> What to do: Return each line of the data that follows exactly as it reads.

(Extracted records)
◇ ◇ ◇ ◇

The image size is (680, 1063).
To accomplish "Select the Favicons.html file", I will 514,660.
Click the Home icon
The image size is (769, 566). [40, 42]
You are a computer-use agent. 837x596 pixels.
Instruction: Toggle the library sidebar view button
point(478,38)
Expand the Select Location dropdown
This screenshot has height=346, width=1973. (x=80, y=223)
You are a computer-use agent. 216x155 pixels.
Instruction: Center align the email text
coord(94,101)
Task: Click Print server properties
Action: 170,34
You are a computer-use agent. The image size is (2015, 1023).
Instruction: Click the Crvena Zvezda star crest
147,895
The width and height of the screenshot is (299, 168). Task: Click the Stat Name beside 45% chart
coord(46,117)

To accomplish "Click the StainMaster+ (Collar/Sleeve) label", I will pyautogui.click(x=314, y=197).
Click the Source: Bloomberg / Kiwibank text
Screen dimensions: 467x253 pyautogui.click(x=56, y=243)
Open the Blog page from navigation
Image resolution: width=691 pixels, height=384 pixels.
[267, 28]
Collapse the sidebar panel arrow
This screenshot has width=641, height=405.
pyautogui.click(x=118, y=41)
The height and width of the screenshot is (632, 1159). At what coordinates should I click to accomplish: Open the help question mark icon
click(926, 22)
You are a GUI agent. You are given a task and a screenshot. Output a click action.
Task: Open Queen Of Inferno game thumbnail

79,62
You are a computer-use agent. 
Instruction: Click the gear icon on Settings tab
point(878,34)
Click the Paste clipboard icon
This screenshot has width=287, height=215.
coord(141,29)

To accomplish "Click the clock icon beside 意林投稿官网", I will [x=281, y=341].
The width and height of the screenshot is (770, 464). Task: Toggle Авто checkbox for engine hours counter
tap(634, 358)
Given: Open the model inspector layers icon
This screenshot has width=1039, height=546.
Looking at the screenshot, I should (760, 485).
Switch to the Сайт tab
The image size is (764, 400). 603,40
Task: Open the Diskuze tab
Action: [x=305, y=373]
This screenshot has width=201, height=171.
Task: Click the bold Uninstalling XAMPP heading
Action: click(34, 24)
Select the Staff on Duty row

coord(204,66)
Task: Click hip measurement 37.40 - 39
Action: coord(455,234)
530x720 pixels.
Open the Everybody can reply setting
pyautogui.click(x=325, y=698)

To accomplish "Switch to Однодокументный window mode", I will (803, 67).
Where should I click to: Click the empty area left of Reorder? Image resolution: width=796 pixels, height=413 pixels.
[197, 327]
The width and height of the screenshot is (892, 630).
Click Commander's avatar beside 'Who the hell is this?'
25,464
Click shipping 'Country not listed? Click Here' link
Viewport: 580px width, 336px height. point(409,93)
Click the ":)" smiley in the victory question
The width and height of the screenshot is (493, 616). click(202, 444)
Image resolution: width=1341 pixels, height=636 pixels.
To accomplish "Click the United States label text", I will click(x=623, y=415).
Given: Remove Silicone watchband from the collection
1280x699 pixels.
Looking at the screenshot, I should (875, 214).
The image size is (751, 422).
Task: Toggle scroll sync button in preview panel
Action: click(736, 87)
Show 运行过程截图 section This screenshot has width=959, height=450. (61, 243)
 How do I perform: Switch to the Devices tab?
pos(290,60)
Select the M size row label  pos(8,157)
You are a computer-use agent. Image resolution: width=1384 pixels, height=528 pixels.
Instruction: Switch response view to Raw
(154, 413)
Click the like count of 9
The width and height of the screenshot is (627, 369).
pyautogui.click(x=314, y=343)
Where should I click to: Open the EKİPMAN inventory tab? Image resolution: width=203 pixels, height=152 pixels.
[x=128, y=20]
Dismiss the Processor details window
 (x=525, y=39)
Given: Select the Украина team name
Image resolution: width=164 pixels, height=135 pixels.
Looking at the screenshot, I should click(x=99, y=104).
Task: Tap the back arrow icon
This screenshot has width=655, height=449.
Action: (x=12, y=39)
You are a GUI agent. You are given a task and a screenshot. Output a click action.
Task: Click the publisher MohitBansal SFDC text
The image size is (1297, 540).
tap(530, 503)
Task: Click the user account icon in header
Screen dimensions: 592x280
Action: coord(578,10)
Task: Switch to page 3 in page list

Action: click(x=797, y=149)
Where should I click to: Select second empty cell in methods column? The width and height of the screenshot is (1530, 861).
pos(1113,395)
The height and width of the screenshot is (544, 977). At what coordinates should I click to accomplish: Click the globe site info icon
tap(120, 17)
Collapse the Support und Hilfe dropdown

◇ ◇ ◇ ◇

> Written solution:
The image size is (680, 1063).
To accomplish "Select the Favicons.html file", I will 514,660.
Click the Home icon
The image size is (769, 566). [40, 42]
You are a computer-use agent. 837x596 pixels.
Instruction: Toggle the library sidebar view button
point(478,38)
Expand the Select Location dropdown
This screenshot has height=346, width=1973. (x=80, y=223)
You are a computer-use agent. 216x155 pixels.
Instruction: Center align the email text
coord(94,101)
Task: Click Print server properties
Action: 170,34
You are a computer-use agent. The image size is (2015, 1023).
Instruction: Click the Crvena Zvezda star crest
147,895
The width and height of the screenshot is (299, 168). Task: Click the Stat Name beside 45% chart
coord(46,117)

To accomplish "Click the StainMaster+ (Collar/Sleeve) label", I will pyautogui.click(x=314, y=197).
Click the Source: Bloomberg / Kiwibank text
Screen dimensions: 467x253 pyautogui.click(x=56, y=243)
Open the Blog page from navigation
Image resolution: width=691 pixels, height=384 pixels.
[267, 28]
Collapse the sidebar panel arrow
This screenshot has width=641, height=405.
pyautogui.click(x=118, y=41)
The height and width of the screenshot is (632, 1159). At what coordinates should I click to accomplish: Open the help question mark icon
click(926, 22)
You are a GUI agent. You are given a task and a screenshot. Output a click action.
Task: Open Queen Of Inferno game thumbnail

79,62
You are a computer-use agent. 
Instruction: Click the gear icon on Settings tab
point(878,34)
Click the Paste clipboard icon
This screenshot has width=287, height=215.
coord(141,29)

To accomplish "Click the clock icon beside 意林投稿官网", I will [x=281, y=341].
The width and height of the screenshot is (770, 464). Task: Toggle Авто checkbox for engine hours counter
tap(634, 358)
Given: Open the model inspector layers icon
This screenshot has width=1039, height=546.
Looking at the screenshot, I should (760, 485).
Switch to the Сайт tab
The image size is (764, 400). 603,40
Task: Open the Diskuze tab
Action: [x=305, y=373]
This screenshot has width=201, height=171.
Task: Click the bold Uninstalling XAMPP heading
Action: click(34, 24)
Select the Staff on Duty row

coord(204,66)
Task: Click hip measurement 37.40 - 39
Action: coord(455,234)
530x720 pixels.
Open the Everybody can reply setting
pyautogui.click(x=325, y=698)

To accomplish "Switch to Однодокументный window mode", I will (803, 67).
Where should I click to: Click the empty area left of Reorder? Image resolution: width=796 pixels, height=413 pixels.
[197, 327]
The width and height of the screenshot is (892, 630).
Click Commander's avatar beside 'Who the hell is this?'
25,464
Click shipping 'Country not listed? Click Here' link
Viewport: 580px width, 336px height. point(409,93)
Click the ":)" smiley in the victory question
The width and height of the screenshot is (493, 616). click(202, 444)
Image resolution: width=1341 pixels, height=636 pixels.
To accomplish "Click the United States label text", I will click(x=623, y=415).
Given: Remove Silicone watchband from the collection
1280x699 pixels.
Looking at the screenshot, I should (875, 214).
The image size is (751, 422).
Task: Toggle scroll sync button in preview panel
Action: click(736, 87)
Show 运行过程截图 section This screenshot has width=959, height=450. (61, 243)
 How do I perform: Switch to the Devices tab?
pos(290,60)
Select the M size row label  pos(8,157)
You are a computer-use agent. Image resolution: width=1384 pixels, height=528 pixels.
Instruction: Switch response view to Raw
(154, 413)
Click the like count of 9
The width and height of the screenshot is (627, 369).
pyautogui.click(x=314, y=343)
Where should I click to: Open the EKİPMAN inventory tab? Image resolution: width=203 pixels, height=152 pixels.
[x=128, y=20]
Dismiss the Processor details window
 (x=525, y=39)
Given: Select the Украина team name
Image resolution: width=164 pixels, height=135 pixels.
Looking at the screenshot, I should click(x=99, y=104).
Task: Tap the back arrow icon
This screenshot has width=655, height=449.
Action: (x=12, y=39)
You are a GUI agent. You are given a task and a screenshot. Output a click action.
Task: Click the publisher MohitBansal SFDC text
The image size is (1297, 540).
tap(530, 503)
Task: Click the user account icon in header
Screen dimensions: 592x280
Action: coord(578,10)
Task: Switch to page 3 in page list

Action: click(x=797, y=149)
Where should I click to: Select second empty cell in methods column? The width and height of the screenshot is (1530, 861).
pos(1113,395)
The height and width of the screenshot is (544, 977). At what coordinates should I click to accomplish: Click the globe site info icon
tap(120, 17)
Collapse the Support und Hilfe dropdown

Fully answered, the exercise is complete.